Problem requirements:
Answer these questions using the retirement text below.
1. What share of pre-retirees say running out of money during retirement is their greatest fear?
2. About how long do you usually have to repay the entire 401(k) loan after leaving your job?
3. How much did the government collect on defaulted student loan debt by reducing Social Security payments in 2015?

3. THE MONEY MISTAKES THAT COULD RUIN YOUR RETIREMENT:
If you make this mistake, you face almost a 60% chance of running out of cash during retirement. More than 40% of pre-retirees say running out of money during retirement is their greatest fear, and six in 10 older Americans are actually more afraid of spending their retirement stash than they are of dying. To avoid running out of cash, it is important to save as much as possible for retirement. It is also important to avoid mistakes that could undermine your efforts at financial security – like these three big blunders that could ruin your retirement, according to The Motley Fool.
 
 
Borrowing against your 401(k)
If you have high-interest debt or a financial emergency, your 401(k) balance may look like a nice source of funds to tap into. Unfortunately, taking a 401(k) loan is a risky gamble, because the entire unpaid loan balance becomes taxable if you cannot pay back the loan on time. The price for failing to repay a 401(k) on time can be devastatingly high: You will owe state taxes, federal taxes and a 10% withdrawal penalty on the outstanding balance. If you still owe $10,000 at the end of the repayment period, and you have to pay a 25% federal tax, an 8% state tax and a 10% penalty, you will pay a total of $4,300 in taxes. You may plan to pay back your loan and avoid the tax consequences, but if you leave your job for any reason, then you will suddenly have a narrow time frame -- usually around 60 days -- to repay the entire 401(k) loan. If you unexpectedly find yourself in the unemployment line, then you do not want to be forced to pay back a huge sum of money in order to avoid a big tax penalty. Even if everything goes right and you pay back your loan on time, you will still miss out on the investment gains you would have made by leaving your money invested -- which could be substantial if the market is doing well. And when you repay the money you borrowed from your 401(k), you repay it with after-tax dollars as opposed to pre-tax contributions -- but you are still taxed on withdrawals as a senior. In other words, you will be double-taxed on the amount paid back. In the worst-case scenario where you never repay the cash at all, between the tax penalties and the forgone capital gains, your $10,000 loan could cost you over $40,000 over the course of 20 years (assuming your portfolio earned 7% per year). It is easy to see why a mistake like borrowing from your 401(k) could be a recipe for disaster.
 
Cosigning for your kids' student loans
As a parent, you want what is best for your kids. Unfortunately, if you help your children out by cosigning for student loans, you could put yourself at serious financial risk. The problem is that if your kids cannot pay back student loans, the responsibility will fall on your shoulders. And this possibility is not all that remote: 11.5% of borrowers who began repayment Oct 1, 2013 were in default three years later, according to the U.S. Department of Education. Even if you think your kids are too responsible to default, if they suffer a job loss or pass away, you could become responsible for repayment depending upon the type of loan. If you cannot afford payments, the government could make you pay anyway. The government collected $171 million on defaulted student loan debt by reducing Social Security payments in 2015. When the government garnishes Social Security to collect student loan debt, it has serious financial consequences. In the past decade, the number of seniors whose Social Security payments were reduced below the poverty level by garnishments due to unpaid student loan interest rose from 8,300 to 67,300. Having your Social Security benefits garnished, or being forced withdraw a huge sum of money from your retirement accounts to pay off an unpaid student loan, is a surefire recipe for financial hardship for a senior.

Material:
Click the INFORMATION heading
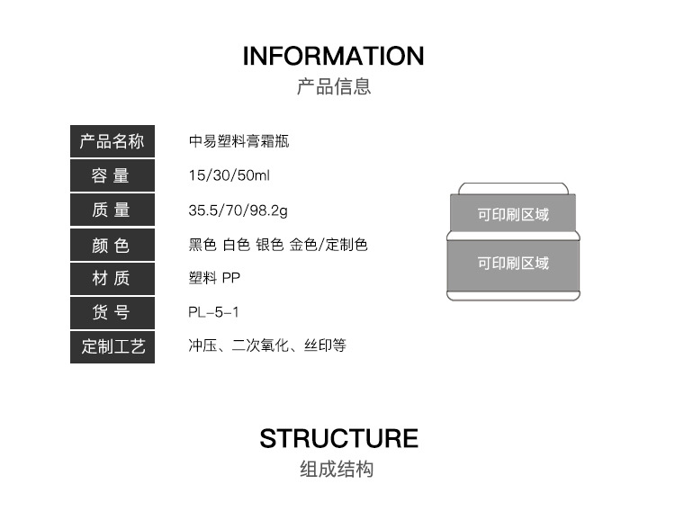333,56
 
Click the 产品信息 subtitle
334,87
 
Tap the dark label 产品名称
112,142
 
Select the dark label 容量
112,176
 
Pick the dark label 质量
112,211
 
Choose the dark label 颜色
112,245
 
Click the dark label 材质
112,279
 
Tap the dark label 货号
112,313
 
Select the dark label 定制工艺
112,347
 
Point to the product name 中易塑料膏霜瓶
238,142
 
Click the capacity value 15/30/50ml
223,176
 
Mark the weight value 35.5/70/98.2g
238,211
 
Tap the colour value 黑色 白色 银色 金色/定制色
278,245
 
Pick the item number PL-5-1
213,313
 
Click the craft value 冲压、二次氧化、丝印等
267,346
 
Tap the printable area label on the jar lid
513,216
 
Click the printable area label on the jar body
513,264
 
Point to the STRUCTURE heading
338,439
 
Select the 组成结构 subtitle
337,470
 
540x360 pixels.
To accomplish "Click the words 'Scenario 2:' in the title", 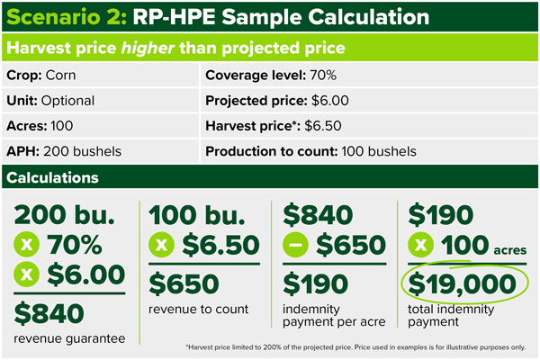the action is pyautogui.click(x=67, y=17).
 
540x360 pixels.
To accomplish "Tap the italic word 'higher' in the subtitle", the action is pyautogui.click(x=148, y=48).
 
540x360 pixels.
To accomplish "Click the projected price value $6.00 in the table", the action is pyautogui.click(x=330, y=101).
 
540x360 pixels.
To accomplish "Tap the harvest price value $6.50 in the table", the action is pyautogui.click(x=323, y=126).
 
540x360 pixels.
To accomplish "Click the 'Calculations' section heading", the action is pyautogui.click(x=52, y=178).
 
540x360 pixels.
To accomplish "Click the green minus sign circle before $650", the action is pyautogui.click(x=295, y=245).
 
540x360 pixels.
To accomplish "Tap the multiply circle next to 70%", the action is pyautogui.click(x=26, y=245).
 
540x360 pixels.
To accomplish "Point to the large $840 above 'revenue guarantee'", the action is pyautogui.click(x=49, y=313).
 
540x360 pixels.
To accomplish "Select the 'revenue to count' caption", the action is pyautogui.click(x=198, y=309).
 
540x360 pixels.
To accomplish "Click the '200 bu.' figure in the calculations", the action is pyautogui.click(x=64, y=214).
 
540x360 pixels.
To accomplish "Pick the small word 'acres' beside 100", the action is pyautogui.click(x=510, y=250).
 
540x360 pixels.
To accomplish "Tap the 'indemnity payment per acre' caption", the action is pyautogui.click(x=334, y=315).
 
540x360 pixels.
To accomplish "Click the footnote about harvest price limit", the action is pyautogui.click(x=356, y=347).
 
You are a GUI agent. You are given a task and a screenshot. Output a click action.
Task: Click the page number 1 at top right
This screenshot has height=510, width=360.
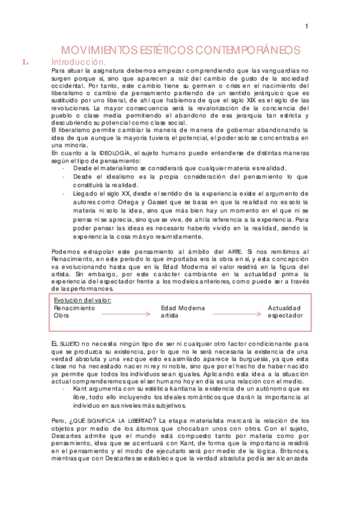307,26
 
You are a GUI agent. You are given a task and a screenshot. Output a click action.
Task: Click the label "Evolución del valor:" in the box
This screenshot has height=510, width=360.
82,300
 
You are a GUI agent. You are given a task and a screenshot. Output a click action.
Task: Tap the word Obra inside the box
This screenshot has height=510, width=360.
61,315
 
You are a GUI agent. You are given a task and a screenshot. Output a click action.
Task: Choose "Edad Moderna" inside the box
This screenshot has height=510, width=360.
183,308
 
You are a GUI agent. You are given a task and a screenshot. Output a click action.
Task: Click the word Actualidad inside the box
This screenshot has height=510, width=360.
285,308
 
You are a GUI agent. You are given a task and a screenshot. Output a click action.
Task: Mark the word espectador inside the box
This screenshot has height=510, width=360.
285,315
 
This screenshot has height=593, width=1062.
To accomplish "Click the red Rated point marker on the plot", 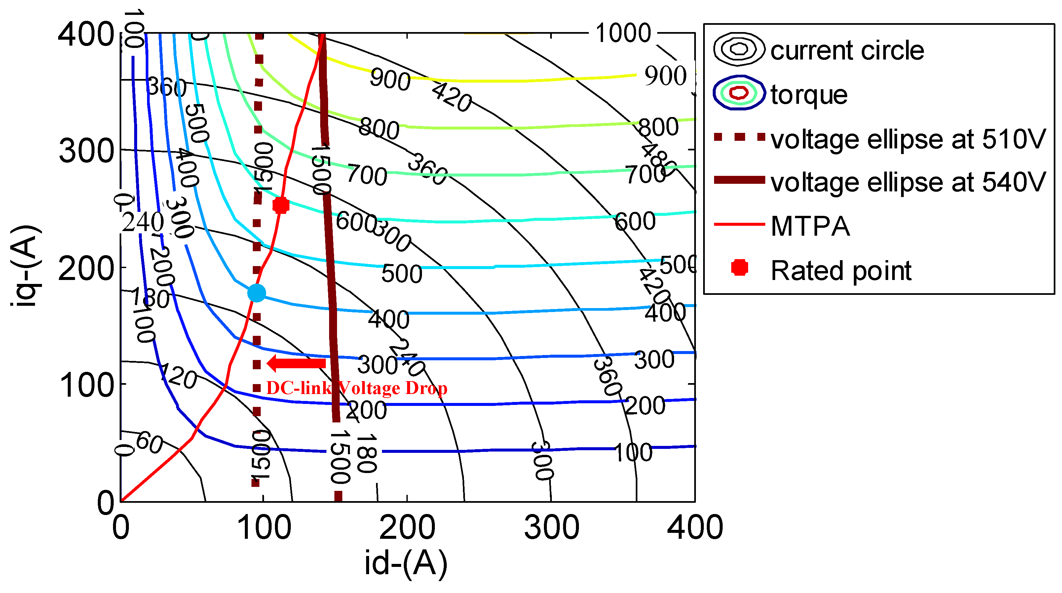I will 281,205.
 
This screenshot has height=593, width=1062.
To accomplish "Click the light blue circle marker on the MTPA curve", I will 256,293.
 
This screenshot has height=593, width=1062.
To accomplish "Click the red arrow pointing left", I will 296,363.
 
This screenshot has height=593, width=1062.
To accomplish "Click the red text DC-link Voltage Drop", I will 357,388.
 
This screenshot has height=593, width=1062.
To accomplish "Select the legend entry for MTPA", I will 810,226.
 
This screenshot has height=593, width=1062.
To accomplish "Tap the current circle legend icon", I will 739,49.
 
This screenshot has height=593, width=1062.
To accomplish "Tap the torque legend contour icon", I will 739,93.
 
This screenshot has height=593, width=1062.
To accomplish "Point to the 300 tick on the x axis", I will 551,528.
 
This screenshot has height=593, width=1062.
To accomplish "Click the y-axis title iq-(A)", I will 25,266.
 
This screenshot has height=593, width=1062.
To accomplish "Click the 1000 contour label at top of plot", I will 623,33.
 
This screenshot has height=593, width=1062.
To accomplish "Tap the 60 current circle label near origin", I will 149,443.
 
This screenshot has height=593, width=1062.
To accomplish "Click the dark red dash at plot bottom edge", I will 338,496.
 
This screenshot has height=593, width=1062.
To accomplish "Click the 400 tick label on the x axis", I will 695,528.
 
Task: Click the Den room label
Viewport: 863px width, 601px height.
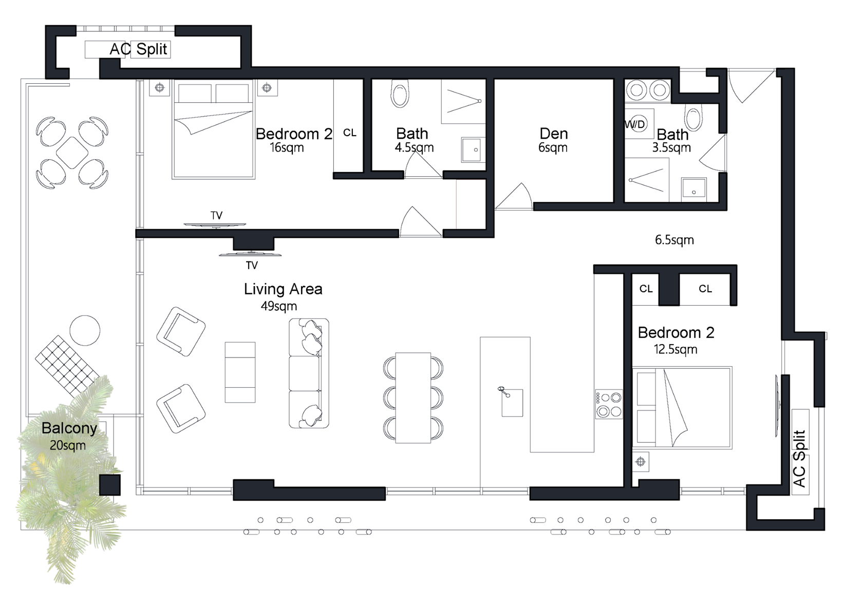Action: tap(554, 134)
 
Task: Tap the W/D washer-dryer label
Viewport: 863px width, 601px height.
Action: tap(634, 124)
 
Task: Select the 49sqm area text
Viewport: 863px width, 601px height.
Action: tap(279, 306)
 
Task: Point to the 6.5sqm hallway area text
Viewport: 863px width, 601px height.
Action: tap(674, 240)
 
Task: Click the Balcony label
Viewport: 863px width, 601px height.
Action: tap(69, 428)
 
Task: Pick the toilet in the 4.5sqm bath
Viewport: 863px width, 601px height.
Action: tap(400, 93)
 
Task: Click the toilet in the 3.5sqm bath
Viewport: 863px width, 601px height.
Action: tap(693, 118)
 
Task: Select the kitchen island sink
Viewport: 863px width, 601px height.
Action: tap(512, 403)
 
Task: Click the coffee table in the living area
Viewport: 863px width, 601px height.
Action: tap(240, 372)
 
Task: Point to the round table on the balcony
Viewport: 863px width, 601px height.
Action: tap(85, 330)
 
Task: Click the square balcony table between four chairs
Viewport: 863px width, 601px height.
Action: tap(72, 153)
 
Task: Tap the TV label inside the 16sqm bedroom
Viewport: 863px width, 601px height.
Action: tap(217, 215)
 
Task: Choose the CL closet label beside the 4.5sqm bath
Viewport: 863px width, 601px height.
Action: tap(349, 133)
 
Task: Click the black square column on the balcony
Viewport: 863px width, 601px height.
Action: tap(110, 485)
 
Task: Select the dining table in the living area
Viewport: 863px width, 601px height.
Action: tap(413, 398)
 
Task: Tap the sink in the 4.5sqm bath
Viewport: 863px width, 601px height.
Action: tap(473, 149)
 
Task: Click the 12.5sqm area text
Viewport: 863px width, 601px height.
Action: tap(676, 349)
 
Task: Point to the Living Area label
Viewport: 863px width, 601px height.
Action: tap(283, 289)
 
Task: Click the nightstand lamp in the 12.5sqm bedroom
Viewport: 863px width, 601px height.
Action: tap(641, 461)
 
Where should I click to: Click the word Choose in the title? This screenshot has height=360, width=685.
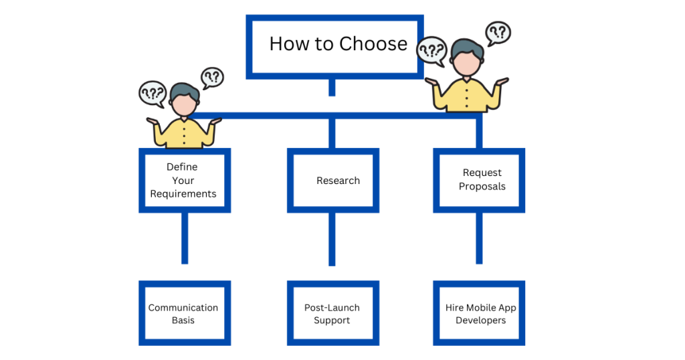click(373, 44)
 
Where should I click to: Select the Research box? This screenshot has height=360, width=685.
click(332, 181)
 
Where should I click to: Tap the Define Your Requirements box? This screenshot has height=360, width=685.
click(184, 181)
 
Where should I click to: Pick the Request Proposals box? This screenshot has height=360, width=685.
click(479, 180)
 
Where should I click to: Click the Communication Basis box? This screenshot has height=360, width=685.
click(184, 313)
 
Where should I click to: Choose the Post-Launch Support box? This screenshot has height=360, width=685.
click(332, 313)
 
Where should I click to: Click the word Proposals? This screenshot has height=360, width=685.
click(482, 187)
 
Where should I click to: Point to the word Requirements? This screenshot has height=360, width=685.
click(183, 194)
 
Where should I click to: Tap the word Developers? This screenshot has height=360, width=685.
click(480, 321)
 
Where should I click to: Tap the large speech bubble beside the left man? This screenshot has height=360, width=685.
click(152, 93)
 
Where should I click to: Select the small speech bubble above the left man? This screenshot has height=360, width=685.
click(212, 77)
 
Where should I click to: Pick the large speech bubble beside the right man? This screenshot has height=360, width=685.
click(431, 50)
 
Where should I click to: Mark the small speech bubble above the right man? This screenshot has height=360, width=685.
click(498, 32)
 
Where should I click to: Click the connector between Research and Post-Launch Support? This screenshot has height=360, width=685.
click(332, 240)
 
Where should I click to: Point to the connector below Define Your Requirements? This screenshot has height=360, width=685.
click(185, 238)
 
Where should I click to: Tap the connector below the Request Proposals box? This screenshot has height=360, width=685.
click(479, 238)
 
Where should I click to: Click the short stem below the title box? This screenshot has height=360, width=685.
click(332, 87)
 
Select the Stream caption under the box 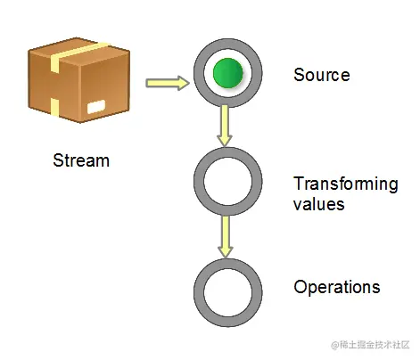coord(81,161)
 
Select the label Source coord(321,75)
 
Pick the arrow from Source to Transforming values coord(226,126)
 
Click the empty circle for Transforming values coord(228,182)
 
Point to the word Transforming coord(345,184)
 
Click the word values coord(318,204)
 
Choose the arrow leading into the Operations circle coord(226,235)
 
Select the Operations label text coord(336,288)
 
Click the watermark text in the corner coord(369,344)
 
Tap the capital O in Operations coord(301,287)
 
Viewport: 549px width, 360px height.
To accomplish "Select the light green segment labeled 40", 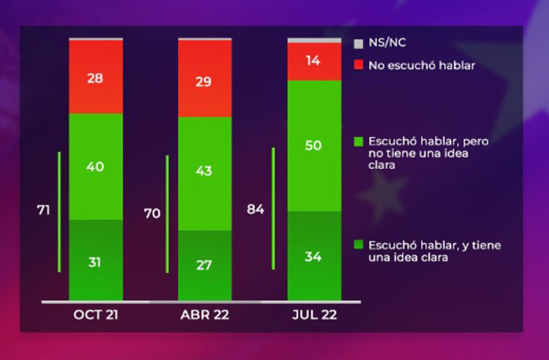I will pos(96,167).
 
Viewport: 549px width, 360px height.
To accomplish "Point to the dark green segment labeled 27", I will pos(205,265).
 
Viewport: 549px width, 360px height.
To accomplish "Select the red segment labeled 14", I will pos(314,61).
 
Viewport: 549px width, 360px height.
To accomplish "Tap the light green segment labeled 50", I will pos(314,145).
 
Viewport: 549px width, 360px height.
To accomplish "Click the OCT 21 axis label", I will pos(96,315).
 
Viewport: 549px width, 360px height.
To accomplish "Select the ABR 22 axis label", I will pos(205,315).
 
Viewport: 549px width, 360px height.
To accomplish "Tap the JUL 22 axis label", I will pos(314,315).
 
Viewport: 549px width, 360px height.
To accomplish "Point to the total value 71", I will pos(43,210).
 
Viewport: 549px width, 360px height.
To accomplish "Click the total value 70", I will pos(152,213).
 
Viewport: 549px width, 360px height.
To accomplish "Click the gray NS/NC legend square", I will pos(358,44).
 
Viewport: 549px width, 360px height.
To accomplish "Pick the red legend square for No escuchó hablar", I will pos(358,66).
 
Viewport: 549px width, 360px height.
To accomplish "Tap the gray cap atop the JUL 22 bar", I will pos(314,41).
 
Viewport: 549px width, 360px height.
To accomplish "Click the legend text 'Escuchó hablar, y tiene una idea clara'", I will pos(434,251).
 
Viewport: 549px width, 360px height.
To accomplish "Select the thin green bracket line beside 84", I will pos(273,208).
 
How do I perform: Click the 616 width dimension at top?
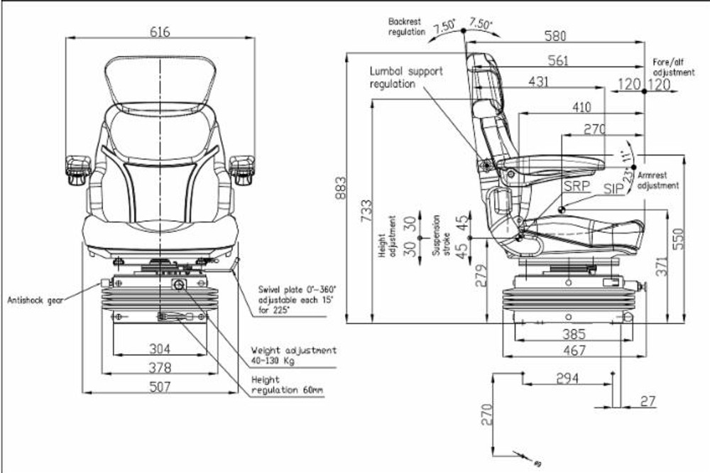(x=160, y=32)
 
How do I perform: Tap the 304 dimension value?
(x=160, y=349)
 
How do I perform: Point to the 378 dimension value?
(x=160, y=367)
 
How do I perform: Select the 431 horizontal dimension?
(x=539, y=82)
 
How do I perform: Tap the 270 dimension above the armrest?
(x=594, y=129)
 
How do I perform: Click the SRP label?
(x=576, y=186)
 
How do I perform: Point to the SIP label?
(x=614, y=188)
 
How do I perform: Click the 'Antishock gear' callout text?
(x=36, y=300)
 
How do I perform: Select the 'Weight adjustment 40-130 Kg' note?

Right answer:
1. More than 40%.
2. Usually around 60 days.
3. $171 million.